§ **What to work on**
From the entries below, return only the lines starting at the one that contains "Instruction: Click the Open" and ending at the one that contains "Task: Click the notification bell icon", exactly as they stand.

§ **Available data**
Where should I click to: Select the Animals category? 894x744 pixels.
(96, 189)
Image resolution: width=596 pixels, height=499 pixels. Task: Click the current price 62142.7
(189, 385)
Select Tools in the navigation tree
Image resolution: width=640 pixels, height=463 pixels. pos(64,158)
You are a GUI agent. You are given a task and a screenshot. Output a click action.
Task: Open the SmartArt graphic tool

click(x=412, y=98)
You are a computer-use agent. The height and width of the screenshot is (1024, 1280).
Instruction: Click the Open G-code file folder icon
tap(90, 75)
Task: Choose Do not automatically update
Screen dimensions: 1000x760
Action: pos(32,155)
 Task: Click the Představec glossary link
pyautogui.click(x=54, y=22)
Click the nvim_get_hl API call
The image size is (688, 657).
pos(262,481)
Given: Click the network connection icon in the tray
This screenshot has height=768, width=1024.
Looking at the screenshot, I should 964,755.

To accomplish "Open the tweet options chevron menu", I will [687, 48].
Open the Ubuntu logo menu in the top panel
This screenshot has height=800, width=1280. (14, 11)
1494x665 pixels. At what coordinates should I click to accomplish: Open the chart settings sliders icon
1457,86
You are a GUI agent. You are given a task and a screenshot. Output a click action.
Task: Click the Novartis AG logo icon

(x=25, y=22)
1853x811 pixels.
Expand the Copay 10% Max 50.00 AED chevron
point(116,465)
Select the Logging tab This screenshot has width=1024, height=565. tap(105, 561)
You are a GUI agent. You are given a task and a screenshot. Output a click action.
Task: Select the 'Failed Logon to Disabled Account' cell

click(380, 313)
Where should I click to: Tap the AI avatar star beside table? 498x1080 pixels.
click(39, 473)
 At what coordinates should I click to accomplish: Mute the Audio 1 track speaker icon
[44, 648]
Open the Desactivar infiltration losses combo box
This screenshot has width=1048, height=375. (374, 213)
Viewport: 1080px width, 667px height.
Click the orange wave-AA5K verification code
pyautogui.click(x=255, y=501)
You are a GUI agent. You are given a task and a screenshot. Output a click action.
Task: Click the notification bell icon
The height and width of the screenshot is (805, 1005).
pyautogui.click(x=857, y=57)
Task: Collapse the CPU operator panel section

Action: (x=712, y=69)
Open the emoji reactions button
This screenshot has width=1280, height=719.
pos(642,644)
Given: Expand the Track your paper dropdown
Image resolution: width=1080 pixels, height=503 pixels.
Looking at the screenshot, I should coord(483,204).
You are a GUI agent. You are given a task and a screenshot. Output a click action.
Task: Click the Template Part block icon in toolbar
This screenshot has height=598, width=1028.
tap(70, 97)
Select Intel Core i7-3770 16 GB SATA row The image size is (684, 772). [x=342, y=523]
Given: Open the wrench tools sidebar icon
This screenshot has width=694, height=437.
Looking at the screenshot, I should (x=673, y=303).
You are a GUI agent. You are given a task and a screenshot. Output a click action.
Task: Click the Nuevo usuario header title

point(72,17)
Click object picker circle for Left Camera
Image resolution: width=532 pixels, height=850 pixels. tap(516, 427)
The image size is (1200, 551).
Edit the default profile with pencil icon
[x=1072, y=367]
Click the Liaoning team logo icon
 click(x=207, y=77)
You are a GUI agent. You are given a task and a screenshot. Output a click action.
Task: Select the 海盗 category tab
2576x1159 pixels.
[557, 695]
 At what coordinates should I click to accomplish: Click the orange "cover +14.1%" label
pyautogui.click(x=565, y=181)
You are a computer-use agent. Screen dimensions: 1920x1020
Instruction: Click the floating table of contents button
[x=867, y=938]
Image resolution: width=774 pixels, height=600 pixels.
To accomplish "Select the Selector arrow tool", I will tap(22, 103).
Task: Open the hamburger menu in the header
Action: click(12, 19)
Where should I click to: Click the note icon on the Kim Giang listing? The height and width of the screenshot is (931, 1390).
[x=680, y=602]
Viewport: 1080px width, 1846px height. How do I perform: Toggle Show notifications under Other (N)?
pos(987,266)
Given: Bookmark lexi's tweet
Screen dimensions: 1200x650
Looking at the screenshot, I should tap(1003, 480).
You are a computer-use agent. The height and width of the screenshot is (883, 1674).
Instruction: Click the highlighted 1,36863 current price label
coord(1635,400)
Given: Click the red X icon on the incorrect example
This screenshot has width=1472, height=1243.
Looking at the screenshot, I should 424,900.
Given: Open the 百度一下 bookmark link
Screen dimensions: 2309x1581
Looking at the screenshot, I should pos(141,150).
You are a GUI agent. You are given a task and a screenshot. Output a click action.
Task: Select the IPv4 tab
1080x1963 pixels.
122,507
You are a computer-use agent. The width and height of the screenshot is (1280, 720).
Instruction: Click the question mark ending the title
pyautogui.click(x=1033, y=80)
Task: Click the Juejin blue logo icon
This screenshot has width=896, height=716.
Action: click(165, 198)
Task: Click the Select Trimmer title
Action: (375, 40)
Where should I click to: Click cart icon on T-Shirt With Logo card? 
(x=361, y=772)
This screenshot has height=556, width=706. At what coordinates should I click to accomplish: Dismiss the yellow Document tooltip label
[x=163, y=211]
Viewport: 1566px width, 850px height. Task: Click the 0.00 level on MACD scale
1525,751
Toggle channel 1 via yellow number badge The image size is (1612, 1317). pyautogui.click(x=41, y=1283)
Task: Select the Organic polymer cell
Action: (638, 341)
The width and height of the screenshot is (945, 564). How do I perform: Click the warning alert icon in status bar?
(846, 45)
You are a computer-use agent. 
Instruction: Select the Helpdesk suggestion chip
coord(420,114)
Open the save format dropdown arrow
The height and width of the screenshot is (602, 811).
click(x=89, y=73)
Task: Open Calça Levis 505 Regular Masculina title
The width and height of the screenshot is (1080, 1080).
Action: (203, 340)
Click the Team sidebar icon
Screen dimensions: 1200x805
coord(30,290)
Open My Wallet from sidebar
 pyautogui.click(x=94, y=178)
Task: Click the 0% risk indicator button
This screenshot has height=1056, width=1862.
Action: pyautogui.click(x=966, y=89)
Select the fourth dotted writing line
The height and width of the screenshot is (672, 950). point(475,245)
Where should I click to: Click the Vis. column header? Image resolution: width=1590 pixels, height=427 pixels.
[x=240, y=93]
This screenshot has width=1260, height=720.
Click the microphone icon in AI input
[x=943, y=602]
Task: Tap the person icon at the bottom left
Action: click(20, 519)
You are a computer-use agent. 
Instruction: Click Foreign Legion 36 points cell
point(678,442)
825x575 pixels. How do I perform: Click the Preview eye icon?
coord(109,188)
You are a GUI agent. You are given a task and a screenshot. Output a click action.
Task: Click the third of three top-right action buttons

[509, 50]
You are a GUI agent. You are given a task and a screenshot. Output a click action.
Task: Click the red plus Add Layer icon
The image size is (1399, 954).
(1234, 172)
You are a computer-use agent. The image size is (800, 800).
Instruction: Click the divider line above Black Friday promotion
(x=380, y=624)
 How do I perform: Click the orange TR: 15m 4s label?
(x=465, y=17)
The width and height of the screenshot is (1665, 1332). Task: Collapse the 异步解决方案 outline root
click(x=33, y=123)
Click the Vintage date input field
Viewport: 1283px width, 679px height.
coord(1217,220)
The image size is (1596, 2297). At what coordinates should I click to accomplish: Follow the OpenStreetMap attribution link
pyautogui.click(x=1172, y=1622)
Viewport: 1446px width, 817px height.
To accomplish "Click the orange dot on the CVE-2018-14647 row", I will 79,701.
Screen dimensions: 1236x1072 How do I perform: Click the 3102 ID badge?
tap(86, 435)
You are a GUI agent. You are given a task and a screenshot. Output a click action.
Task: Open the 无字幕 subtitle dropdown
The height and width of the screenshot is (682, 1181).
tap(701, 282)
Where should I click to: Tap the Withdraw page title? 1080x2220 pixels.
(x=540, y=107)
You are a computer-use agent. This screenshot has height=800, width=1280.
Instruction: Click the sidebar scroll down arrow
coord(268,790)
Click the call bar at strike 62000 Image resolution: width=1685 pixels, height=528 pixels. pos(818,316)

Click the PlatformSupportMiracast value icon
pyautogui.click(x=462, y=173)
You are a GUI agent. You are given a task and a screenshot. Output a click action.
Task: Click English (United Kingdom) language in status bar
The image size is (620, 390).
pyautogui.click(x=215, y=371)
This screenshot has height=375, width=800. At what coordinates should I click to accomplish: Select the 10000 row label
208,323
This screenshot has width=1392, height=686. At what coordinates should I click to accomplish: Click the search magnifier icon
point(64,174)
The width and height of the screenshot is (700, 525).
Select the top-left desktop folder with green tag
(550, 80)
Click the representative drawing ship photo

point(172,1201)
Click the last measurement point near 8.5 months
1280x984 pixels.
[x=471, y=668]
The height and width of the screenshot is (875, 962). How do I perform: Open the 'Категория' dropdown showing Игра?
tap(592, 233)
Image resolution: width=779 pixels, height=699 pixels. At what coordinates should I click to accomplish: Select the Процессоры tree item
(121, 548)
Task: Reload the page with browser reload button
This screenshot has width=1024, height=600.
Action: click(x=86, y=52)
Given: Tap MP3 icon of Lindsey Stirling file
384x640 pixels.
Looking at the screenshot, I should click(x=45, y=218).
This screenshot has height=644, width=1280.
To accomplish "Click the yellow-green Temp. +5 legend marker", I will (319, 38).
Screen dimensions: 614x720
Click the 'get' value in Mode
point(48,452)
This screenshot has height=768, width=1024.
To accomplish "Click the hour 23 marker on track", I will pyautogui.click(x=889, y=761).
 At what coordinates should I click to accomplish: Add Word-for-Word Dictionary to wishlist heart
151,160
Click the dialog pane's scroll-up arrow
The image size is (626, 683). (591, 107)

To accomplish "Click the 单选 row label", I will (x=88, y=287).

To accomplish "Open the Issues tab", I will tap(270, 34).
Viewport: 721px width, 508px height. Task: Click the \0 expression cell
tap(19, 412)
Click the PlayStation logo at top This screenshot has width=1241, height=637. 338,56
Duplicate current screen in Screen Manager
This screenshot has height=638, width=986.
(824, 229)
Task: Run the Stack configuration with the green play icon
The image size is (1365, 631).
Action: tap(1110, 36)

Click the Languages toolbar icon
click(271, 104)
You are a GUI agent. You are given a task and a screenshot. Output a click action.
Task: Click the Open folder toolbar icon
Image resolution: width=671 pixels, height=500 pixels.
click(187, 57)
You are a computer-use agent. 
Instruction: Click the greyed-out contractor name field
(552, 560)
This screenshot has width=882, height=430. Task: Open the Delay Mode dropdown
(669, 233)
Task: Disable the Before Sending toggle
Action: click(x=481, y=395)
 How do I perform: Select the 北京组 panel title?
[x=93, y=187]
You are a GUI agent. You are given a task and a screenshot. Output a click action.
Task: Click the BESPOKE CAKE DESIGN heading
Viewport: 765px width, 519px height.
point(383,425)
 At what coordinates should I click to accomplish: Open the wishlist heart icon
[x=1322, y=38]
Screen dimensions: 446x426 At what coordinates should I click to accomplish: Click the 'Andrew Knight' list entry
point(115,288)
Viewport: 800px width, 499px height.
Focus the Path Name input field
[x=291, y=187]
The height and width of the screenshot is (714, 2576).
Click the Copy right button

§ **Output below**
Instruction: Click the Open G-code file folder icon
tap(90, 75)
Task: Choose Do not automatically update
Screen dimensions: 1000x760
Action: pos(32,155)
 Task: Click the Představec glossary link
pyautogui.click(x=54, y=22)
Click the nvim_get_hl API call
The image size is (688, 657).
pos(262,481)
Given: Click the network connection icon in the tray
This screenshot has height=768, width=1024.
Looking at the screenshot, I should 964,755.

To accomplish "Open the tweet options chevron menu", I will [687, 48].
Open the Ubuntu logo menu in the top panel
This screenshot has height=800, width=1280. (14, 11)
1494x665 pixels. At what coordinates should I click to accomplish: Open the chart settings sliders icon
1457,86
You are a GUI agent. You are given a task and a screenshot. Output a click action.
Task: Click the Novartis AG logo icon

(x=25, y=22)
1853x811 pixels.
Expand the Copay 10% Max 50.00 AED chevron
point(116,465)
Select the Logging tab This screenshot has width=1024, height=565. tap(105, 561)
You are a GUI agent. You are given a task and a screenshot. Output a click action.
Task: Select the 'Failed Logon to Disabled Account' cell

click(380, 313)
Where should I click to: Tap the AI avatar star beside table? 498x1080 pixels.
click(39, 473)
 At what coordinates should I click to accomplish: Mute the Audio 1 track speaker icon
[44, 648]
Open the Desactivar infiltration losses combo box
This screenshot has width=1048, height=375. (374, 213)
Viewport: 1080px width, 667px height.
Click the orange wave-AA5K verification code
pyautogui.click(x=255, y=501)
You are a GUI agent. You are given a task and a screenshot. Output a click action.
Task: Click the notification bell icon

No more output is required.